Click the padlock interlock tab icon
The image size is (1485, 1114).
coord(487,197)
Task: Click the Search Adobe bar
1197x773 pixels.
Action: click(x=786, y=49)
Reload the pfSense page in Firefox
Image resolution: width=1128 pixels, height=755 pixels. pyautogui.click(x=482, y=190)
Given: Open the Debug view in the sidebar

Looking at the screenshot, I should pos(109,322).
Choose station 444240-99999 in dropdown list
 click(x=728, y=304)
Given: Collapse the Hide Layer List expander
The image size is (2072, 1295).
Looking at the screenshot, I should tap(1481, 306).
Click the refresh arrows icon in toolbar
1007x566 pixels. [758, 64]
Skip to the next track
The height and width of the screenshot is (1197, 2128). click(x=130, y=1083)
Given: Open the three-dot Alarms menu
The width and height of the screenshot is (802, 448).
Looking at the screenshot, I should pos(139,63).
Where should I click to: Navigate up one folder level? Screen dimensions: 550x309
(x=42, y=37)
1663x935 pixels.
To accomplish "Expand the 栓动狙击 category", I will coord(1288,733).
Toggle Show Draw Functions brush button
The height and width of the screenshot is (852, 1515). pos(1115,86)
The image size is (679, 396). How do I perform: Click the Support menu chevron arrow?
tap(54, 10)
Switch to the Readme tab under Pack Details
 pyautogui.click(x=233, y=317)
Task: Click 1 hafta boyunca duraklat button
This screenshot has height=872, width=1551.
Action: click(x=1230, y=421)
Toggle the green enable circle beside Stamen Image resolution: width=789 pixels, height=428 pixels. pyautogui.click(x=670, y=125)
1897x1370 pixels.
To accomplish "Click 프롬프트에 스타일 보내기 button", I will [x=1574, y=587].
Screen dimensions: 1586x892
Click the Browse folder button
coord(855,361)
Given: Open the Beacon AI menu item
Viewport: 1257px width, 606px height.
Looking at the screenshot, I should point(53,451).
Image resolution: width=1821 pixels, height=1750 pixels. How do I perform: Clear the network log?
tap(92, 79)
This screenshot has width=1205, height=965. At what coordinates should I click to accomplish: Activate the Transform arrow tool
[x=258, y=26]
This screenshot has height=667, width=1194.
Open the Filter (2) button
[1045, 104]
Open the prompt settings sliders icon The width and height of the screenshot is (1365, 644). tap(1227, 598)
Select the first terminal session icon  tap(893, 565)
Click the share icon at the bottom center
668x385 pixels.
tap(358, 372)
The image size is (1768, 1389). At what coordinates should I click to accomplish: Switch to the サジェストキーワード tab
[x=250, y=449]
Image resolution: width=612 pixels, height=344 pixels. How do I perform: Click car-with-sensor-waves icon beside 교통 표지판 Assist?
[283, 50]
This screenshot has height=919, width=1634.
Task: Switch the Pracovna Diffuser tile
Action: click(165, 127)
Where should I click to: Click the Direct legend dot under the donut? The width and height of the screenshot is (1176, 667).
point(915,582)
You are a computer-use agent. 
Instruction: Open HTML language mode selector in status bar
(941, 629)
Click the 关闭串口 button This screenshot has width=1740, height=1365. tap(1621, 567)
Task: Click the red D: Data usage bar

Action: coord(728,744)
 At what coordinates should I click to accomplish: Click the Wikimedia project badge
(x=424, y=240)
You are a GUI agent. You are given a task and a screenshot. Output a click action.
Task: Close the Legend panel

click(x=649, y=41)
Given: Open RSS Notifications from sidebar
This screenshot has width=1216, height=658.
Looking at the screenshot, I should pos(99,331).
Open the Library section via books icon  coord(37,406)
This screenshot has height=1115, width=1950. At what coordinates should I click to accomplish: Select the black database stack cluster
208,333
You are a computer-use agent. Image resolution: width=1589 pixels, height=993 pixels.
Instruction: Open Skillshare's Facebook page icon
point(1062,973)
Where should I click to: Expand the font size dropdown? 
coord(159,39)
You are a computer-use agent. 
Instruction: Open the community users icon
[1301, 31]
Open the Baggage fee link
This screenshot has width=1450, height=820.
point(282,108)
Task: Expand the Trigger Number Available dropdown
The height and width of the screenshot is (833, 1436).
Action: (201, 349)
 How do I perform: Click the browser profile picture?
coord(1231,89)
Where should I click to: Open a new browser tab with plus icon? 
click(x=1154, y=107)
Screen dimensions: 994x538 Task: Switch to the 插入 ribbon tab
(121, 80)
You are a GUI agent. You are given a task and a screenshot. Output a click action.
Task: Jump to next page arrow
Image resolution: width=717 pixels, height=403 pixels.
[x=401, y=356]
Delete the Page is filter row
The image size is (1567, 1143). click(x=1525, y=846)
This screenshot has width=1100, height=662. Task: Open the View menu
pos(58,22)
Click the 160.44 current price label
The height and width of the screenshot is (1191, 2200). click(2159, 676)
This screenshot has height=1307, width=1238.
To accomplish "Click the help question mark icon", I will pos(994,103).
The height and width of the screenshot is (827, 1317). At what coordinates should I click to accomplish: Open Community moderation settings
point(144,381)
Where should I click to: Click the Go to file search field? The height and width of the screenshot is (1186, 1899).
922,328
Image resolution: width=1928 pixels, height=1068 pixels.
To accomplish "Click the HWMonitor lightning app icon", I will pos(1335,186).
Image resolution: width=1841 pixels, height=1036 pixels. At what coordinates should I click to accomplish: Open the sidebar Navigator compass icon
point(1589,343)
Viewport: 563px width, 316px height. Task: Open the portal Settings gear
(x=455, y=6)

⁂

GOAL OF THE EXERCISE: Go through the material and set every line down again exactly.

COMPLETED TASK:
Click the padlock interlock tab icon
The image size is (1485, 1114).
coord(487,197)
Task: Click the Search Adobe bar
1197x773 pixels.
Action: click(x=786, y=49)
Reload the pfSense page in Firefox
Image resolution: width=1128 pixels, height=755 pixels. pyautogui.click(x=482, y=190)
Given: Open the Debug view in the sidebar

Looking at the screenshot, I should pos(109,322).
Choose station 444240-99999 in dropdown list
 click(x=728, y=304)
Given: Collapse the Hide Layer List expander
The image size is (2072, 1295).
Looking at the screenshot, I should tap(1481, 306).
Click the refresh arrows icon in toolbar
1007x566 pixels. [758, 64]
Skip to the next track
The height and width of the screenshot is (1197, 2128). click(x=130, y=1083)
Given: Open the three-dot Alarms menu
The width and height of the screenshot is (802, 448).
Looking at the screenshot, I should pos(139,63).
Where should I click to: Navigate up one folder level? Screen dimensions: 550x309
(x=42, y=37)
1663x935 pixels.
To accomplish "Expand the 栓动狙击 category", I will coord(1288,733).
Toggle Show Draw Functions brush button
The height and width of the screenshot is (852, 1515). pos(1115,86)
The image size is (679, 396). How do I perform: Click the Support menu chevron arrow?
tap(54, 10)
Switch to the Readme tab under Pack Details
 pyautogui.click(x=233, y=317)
Task: Click 1 hafta boyunca duraklat button
This screenshot has height=872, width=1551.
Action: click(x=1230, y=421)
Toggle the green enable circle beside Stamen Image resolution: width=789 pixels, height=428 pixels. pyautogui.click(x=670, y=125)
1897x1370 pixels.
To accomplish "Click 프롬프트에 스타일 보내기 button", I will [x=1574, y=587].
Screen dimensions: 1586x892
Click the Browse folder button
coord(855,361)
Given: Open the Beacon AI menu item
Viewport: 1257px width, 606px height.
Looking at the screenshot, I should point(53,451).
Image resolution: width=1821 pixels, height=1750 pixels. How do I perform: Clear the network log?
tap(92, 79)
This screenshot has width=1205, height=965. At what coordinates should I click to accomplish: Activate the Transform arrow tool
[x=258, y=26]
This screenshot has height=667, width=1194.
Open the Filter (2) button
[1045, 104]
Open the prompt settings sliders icon The width and height of the screenshot is (1365, 644). tap(1227, 598)
Select the first terminal session icon  tap(893, 565)
Click the share icon at the bottom center
668x385 pixels.
tap(358, 372)
The image size is (1768, 1389). At what coordinates should I click to accomplish: Switch to the サジェストキーワード tab
[x=250, y=449]
Image resolution: width=612 pixels, height=344 pixels. How do I perform: Click car-with-sensor-waves icon beside 교통 표지판 Assist?
[283, 50]
This screenshot has height=919, width=1634.
Task: Switch the Pracovna Diffuser tile
Action: click(165, 127)
Where should I click to: Click the Direct legend dot under the donut? The width and height of the screenshot is (1176, 667).
point(915,582)
You are a computer-use agent. 
Instruction: Open HTML language mode selector in status bar
(941, 629)
Click the 关闭串口 button This screenshot has width=1740, height=1365. tap(1621, 567)
Task: Click the red D: Data usage bar

Action: coord(728,744)
 At what coordinates should I click to accomplish: Click the Wikimedia project badge
(x=424, y=240)
You are a GUI agent. You are given a task and a screenshot. Output a click action.
Task: Close the Legend panel

click(x=649, y=41)
Given: Open RSS Notifications from sidebar
This screenshot has width=1216, height=658.
Looking at the screenshot, I should pos(99,331).
Open the Library section via books icon  coord(37,406)
This screenshot has height=1115, width=1950. At what coordinates should I click to accomplish: Select the black database stack cluster
208,333
You are a computer-use agent. Image resolution: width=1589 pixels, height=993 pixels.
Instruction: Open Skillshare's Facebook page icon
point(1062,973)
Where should I click to: Expand the font size dropdown? 
coord(159,39)
You are a computer-use agent. 
Instruction: Open the community users icon
[1301, 31]
Open the Baggage fee link
This screenshot has width=1450, height=820.
point(282,108)
Task: Expand the Trigger Number Available dropdown
The height and width of the screenshot is (833, 1436).
Action: (201, 349)
 How do I perform: Click the browser profile picture?
coord(1231,89)
Where should I click to: Open a new browser tab with plus icon? 
click(x=1154, y=107)
Screen dimensions: 994x538 Task: Switch to the 插入 ribbon tab
(121, 80)
You are a GUI agent. You are given a task and a screenshot. Output a click action.
Task: Jump to next page arrow
Image resolution: width=717 pixels, height=403 pixels.
[x=401, y=356]
Delete the Page is filter row
The image size is (1567, 1143). click(x=1525, y=846)
This screenshot has width=1100, height=662. Task: Open the View menu
pos(58,22)
Click the 160.44 current price label
The height and width of the screenshot is (1191, 2200). click(2159, 676)
This screenshot has height=1307, width=1238.
To accomplish "Click the help question mark icon", I will pos(994,103).
The height and width of the screenshot is (827, 1317). At what coordinates should I click to accomplish: Open Community moderation settings
point(144,381)
Where should I click to: Click the Go to file search field? The height and width of the screenshot is (1186, 1899).
922,328
Image resolution: width=1928 pixels, height=1068 pixels.
To accomplish "Click the HWMonitor lightning app icon", I will pos(1335,186).
Image resolution: width=1841 pixels, height=1036 pixels. At what coordinates should I click to accomplish: Open the sidebar Navigator compass icon
point(1589,343)
Viewport: 563px width, 316px height. Task: Open the portal Settings gear
(x=455, y=6)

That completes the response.